Photo: Annabelle Marcovici/Bloomberg via Getty Images
Roughly half an hour into his rally in Minneapolis last night, President Trump was reciting his prepared remarks about the evil political establishment shipping jobs overseas and flooding your communities with drugs and immigrants. As usually happens, Trump grew bored and wandered off script. “I got to tell you, isn’t it much better when I go off script? Isn’t it better?” he said.
When Trump goes off script, he usually starts talking about the one subject that compels his interest and occupies most of his waking hours: television. At this moment in the rally, Trump started riffing on a series of pillow ads he has frequently seen. “Hey folks, the greatest buyer of advertisements in the history of the world, Mike Lindell, My Pillow. I have never seen so many ads,” he began, continuing on about the pillow ads.
This was a completely typical moment in a Trump rally. The president is attempting to manipulate the darkest impulses in the American soul, goading his followers with an authoritarian vision of themselves as a populist uprising against a sinister international conspiracy. But the leader of the movement is simply too bored to stay on topic, and continually changes the channel on his own speech. You can almost see the president relaxing in his Barcalounger, clicking the remote control.
Trump failed as a businessman, but then succeeded playing one on television. During the Obama era, he hit upon a new market in right-wing paranoia, sensing the racial anxieties of aging white America being underserved by a Republican leadership that wanted to talk about budget deficits. He was drawn unexpectedly into the presidency as he chased this audience. And yet he has made it obvious, especially in Minneapolis, that his goal all along was to be talked about favorably on television.
The narrative of Trump’s scripted remarks is about the people’s battle against the establishment. The narrative of Trump’s riffs is about his personal struggle to win positive television coverage. He described his hope that winning the presidency would produce this outcome:
After I won the last election, I said, “Finally it’s okay. Finally I’ll get some great press.” They got worse. They got worse. I said, “Finally, we’re going to get …” I said to the First Lady, “Darling, we’re going to finally get respect. We’re going to finally get media and press coverage. It’s going to be great. Look at what we’ve done.” And I’m telling you, they did, they got worse.
Trump presents himself as a survivor of negative television coverage, persevering with almost superhuman grit in the face of hostile television coverage.
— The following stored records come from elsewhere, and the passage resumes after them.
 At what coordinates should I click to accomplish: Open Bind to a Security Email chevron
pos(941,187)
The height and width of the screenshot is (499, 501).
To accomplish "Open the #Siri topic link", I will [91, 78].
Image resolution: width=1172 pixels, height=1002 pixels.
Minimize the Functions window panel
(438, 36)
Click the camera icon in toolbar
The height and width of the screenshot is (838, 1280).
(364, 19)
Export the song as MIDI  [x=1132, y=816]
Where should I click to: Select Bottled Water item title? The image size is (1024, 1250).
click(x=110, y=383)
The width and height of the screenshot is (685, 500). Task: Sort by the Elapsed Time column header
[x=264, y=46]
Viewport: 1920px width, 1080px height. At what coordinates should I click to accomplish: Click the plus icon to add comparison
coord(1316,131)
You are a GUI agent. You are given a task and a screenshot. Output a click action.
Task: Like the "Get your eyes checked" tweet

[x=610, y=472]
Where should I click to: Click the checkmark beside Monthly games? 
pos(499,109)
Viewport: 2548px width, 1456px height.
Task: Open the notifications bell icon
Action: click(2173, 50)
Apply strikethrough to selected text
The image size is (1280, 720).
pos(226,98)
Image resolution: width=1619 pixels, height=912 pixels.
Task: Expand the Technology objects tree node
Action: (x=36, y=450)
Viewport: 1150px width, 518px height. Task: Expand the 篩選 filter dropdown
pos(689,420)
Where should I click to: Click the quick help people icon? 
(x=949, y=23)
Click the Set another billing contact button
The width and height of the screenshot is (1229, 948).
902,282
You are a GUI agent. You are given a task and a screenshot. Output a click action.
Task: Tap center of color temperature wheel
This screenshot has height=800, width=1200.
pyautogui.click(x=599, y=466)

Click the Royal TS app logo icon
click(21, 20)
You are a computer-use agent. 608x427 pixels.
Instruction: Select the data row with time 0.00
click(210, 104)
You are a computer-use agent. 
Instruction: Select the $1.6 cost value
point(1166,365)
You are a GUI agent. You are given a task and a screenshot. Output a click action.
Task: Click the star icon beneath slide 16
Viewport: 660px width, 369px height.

The narrators of this heroic struggle are, of course, other people on television:
And Rush Limbaugh, Sean Hannity, a lot of people, the great Mark Levin. We have a lot of great people. Lou Dobbs, great people. You know what they said? Every one of them, plus many others, ‘There’s no other man that we’ve ever met that could have taken it.’ It’s true.
Trump’s narrative of his television coverage is not all self-pity. He also glories in the triumphs. “When Nancy Pelosi was on television the other day,” he told the crowd, describing a tough question the House Speaker fielded in a Sunday morning talk show, “I have to say, I have to say I was very proud of George Stephanopoulos. I was very proud.”
At another moment in the speech, Trump was talking up a supportive local Republican member of Congress, but grew bored again and told the audience that the friendly politician in the audience mattered less than the friendly Republican on TV:
I don’t know why, but with all of the great people I just introduced, for tonight, maybe this is the most important person, because I turned on a very good show in the morning. Fox and friends. They treat us great. I just want fairness. What a great group. Ainsley and Steve, and by the way, Brian has gotten a lot better, right?
Brian was a seven, and he’s getting close to 10 territory, and Steve has been so great, and Ainsley’s just incredible.
At this point, rating the Fox News lineup on a 1–10 scale of Trump sycophancy, Trump launched into a long and almost surreal riff running through nearly the entirety of the network’s pro-Trump personalities:
It might seem like Trump is unable to focus on his text because he is bored with the presidency. The truth is slightly different. He sees the presidency as a means to the end of positive television coverage. Here is Trump describing his great election victory:
That was one of the greatest nights in the history of television … It was one of the highest rated evenings in the history of television. You add up all those networks.
One of the greatest nights in the history of television. The president of the United States thinks of his own election as a show that he watched on TV.